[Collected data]

+ + + + +

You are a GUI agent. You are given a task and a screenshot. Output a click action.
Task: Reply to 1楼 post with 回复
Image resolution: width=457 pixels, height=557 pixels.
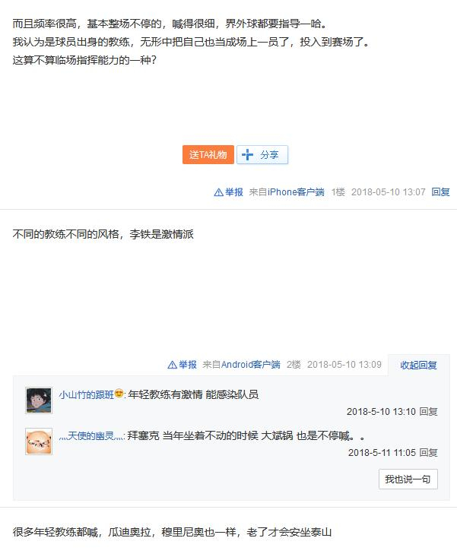(x=440, y=192)
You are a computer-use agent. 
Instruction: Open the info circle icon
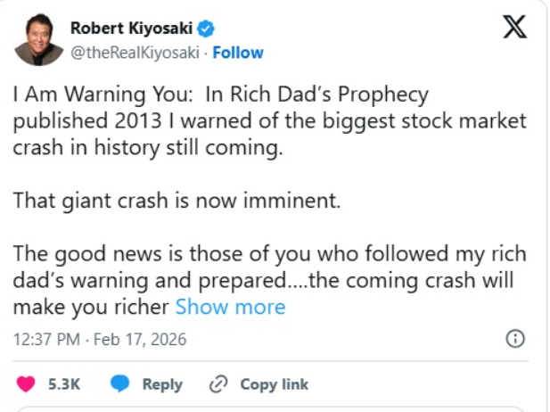(514, 339)
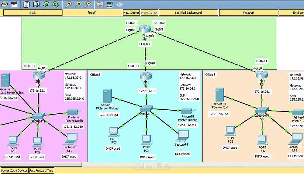Reset zoom with the R magnifier

pyautogui.click(x=78, y=4)
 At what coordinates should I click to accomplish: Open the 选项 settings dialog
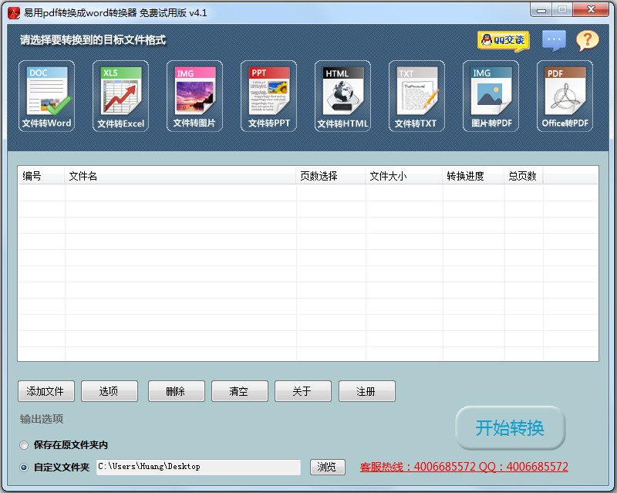(x=109, y=391)
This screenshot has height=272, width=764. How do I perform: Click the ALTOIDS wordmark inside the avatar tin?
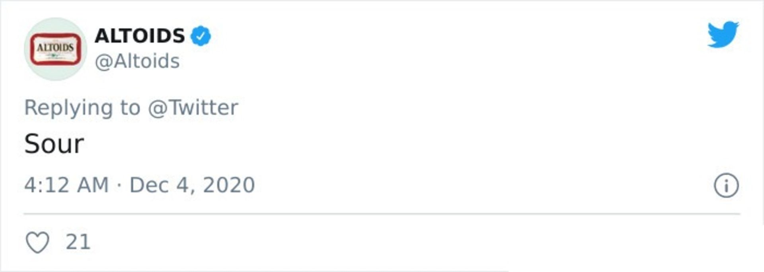[x=55, y=47]
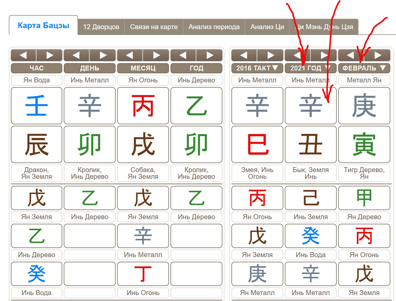Click the left arrow above ЧАС column
396x301 pixels.
23,55
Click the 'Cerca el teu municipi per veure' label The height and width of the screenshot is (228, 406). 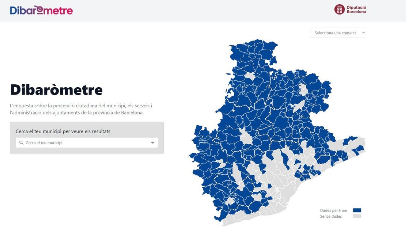(63, 131)
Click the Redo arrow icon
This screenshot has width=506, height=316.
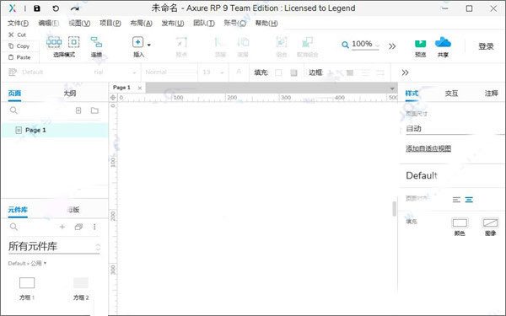click(x=75, y=8)
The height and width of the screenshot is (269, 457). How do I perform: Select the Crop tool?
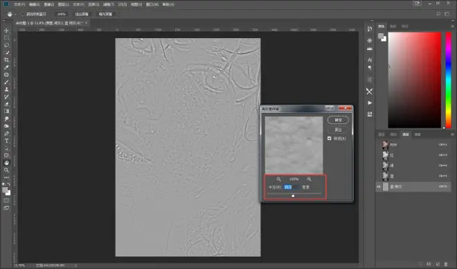[6, 60]
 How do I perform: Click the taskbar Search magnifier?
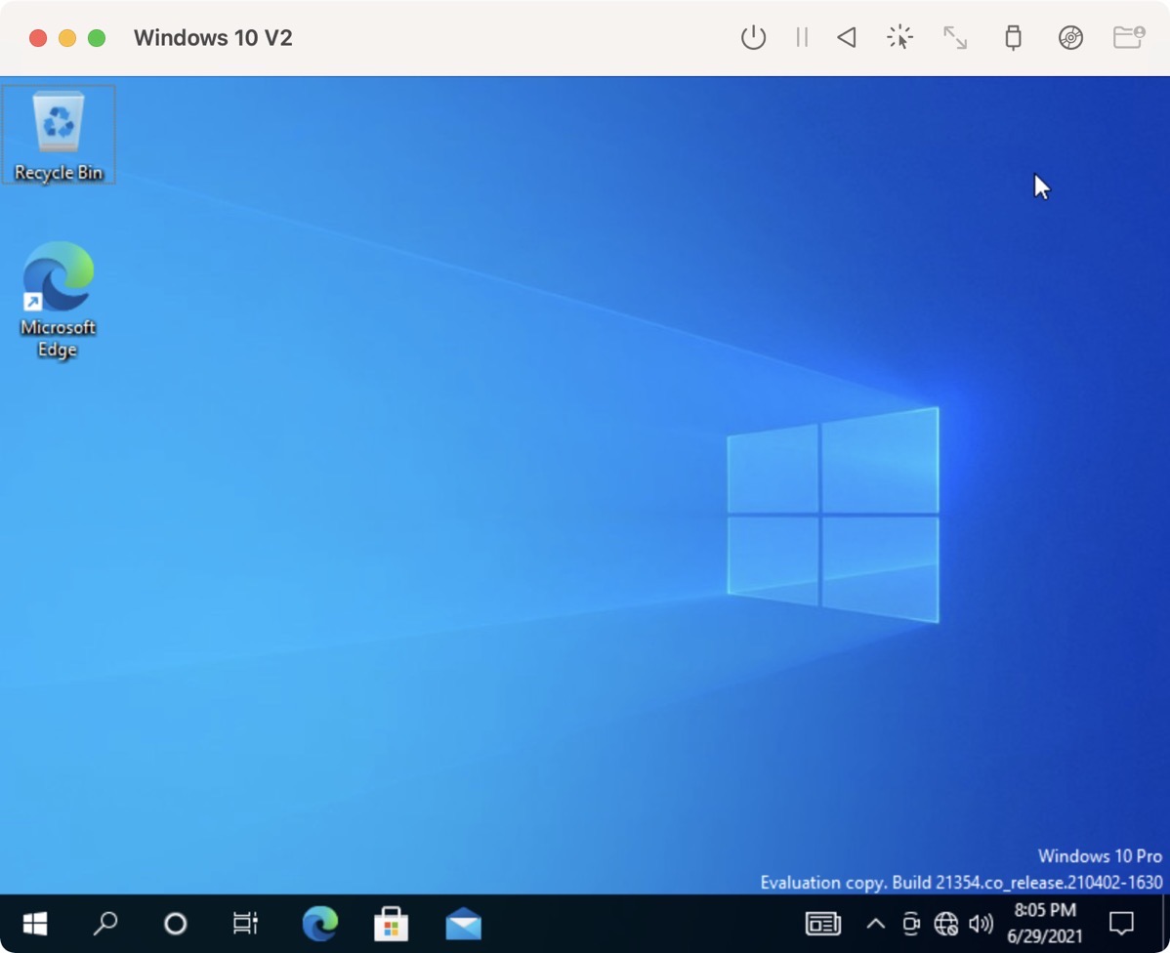click(x=105, y=923)
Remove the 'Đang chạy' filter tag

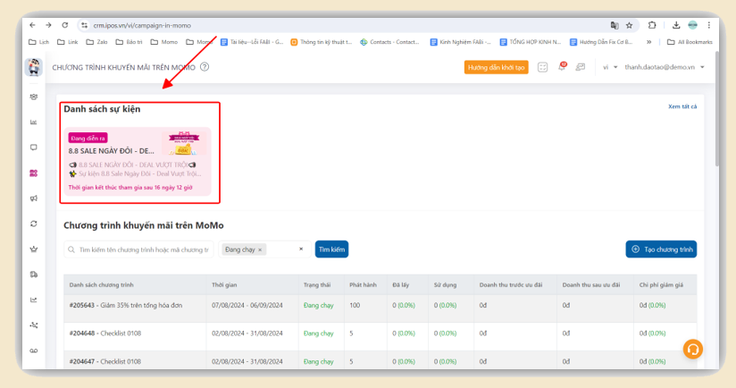click(261, 249)
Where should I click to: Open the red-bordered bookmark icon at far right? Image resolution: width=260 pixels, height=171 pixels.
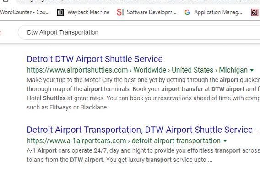(x=255, y=12)
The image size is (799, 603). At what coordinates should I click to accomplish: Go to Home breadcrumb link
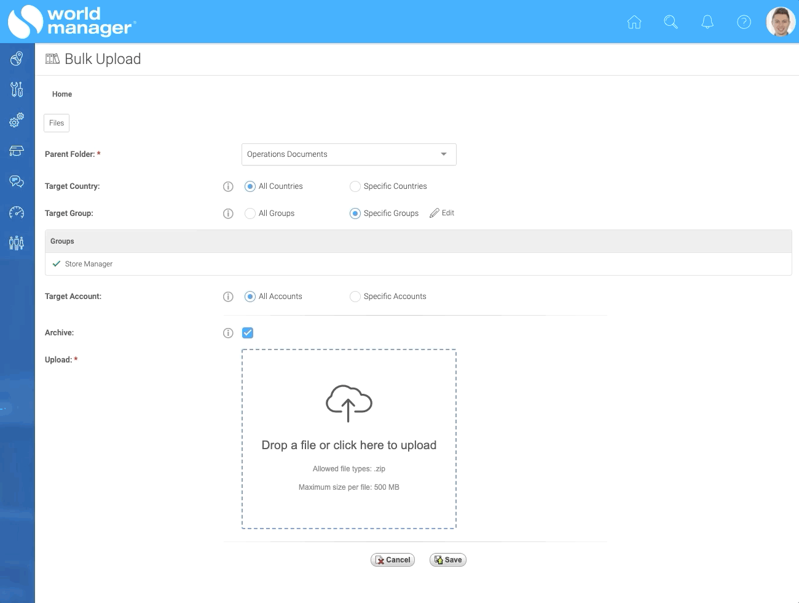62,94
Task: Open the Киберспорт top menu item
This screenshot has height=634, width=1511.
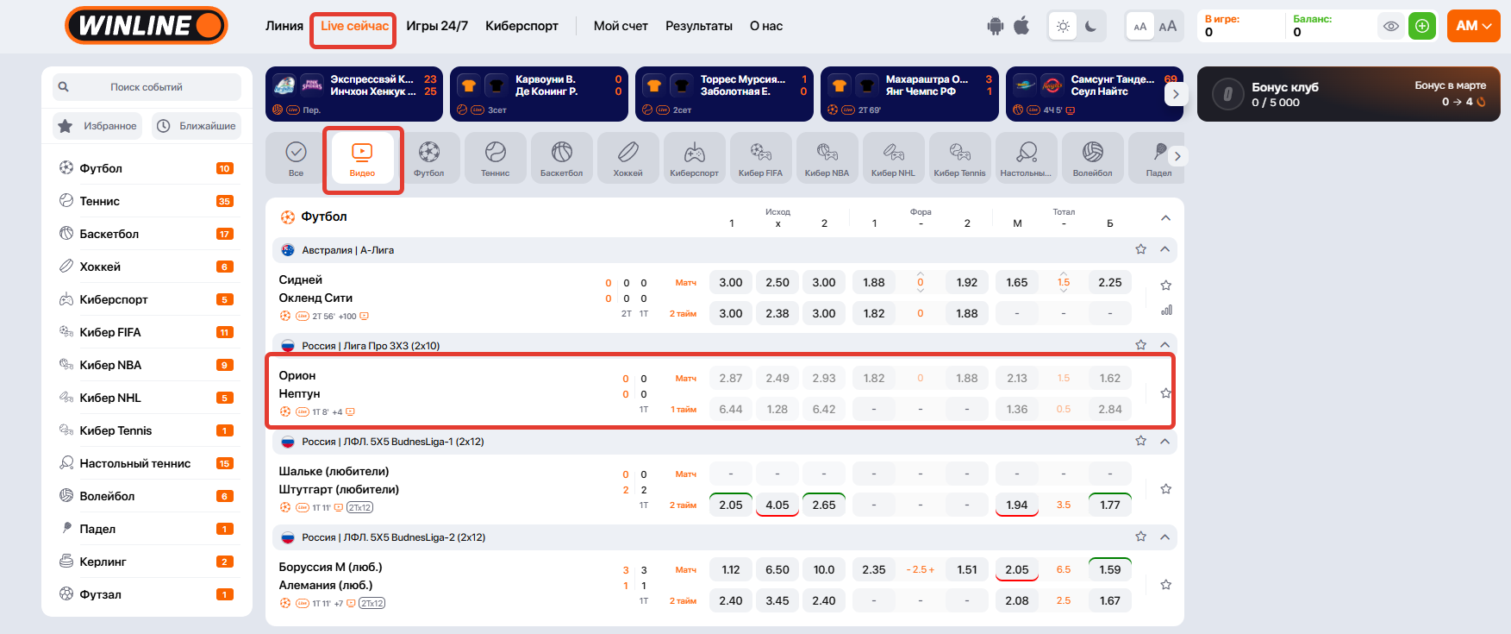Action: point(521,26)
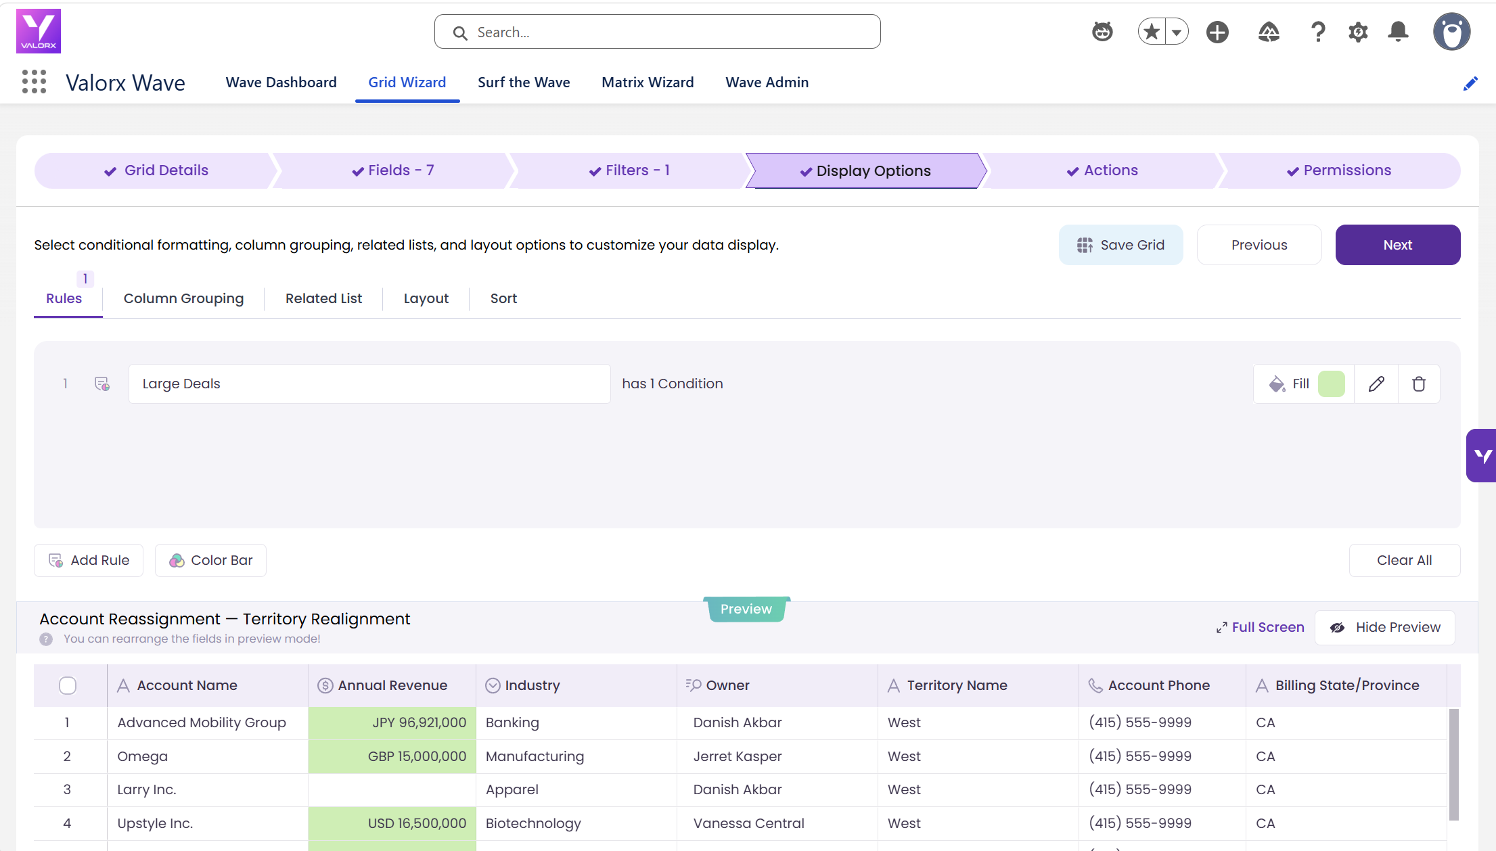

+ + + + +

For this exercise, write out exactly the lines from the one with "Click the Redo arrow icon" through the last line of the records, inclusive, and leave each picture out.

Click the Redo arrow icon
This screenshot has width=506, height=316.
click(x=75, y=8)
The height and width of the screenshot is (269, 457). How do I perform: Select the Crop tool?
[6, 60]
 How do I perform: Click the taskbar Search magnifier?
click(x=105, y=923)
Remove the 'Đang chạy' filter tag

click(261, 249)
Where should I click to: Open the red-bordered bookmark icon at far right? Image resolution: width=260 pixels, height=171 pixels.
(x=255, y=12)
The image size is (799, 603). At what coordinates should I click to accomplish: Go to Home breadcrumb link
62,94
Task: Open the Киберспорт top menu item
This screenshot has height=634, width=1511.
Action: point(521,26)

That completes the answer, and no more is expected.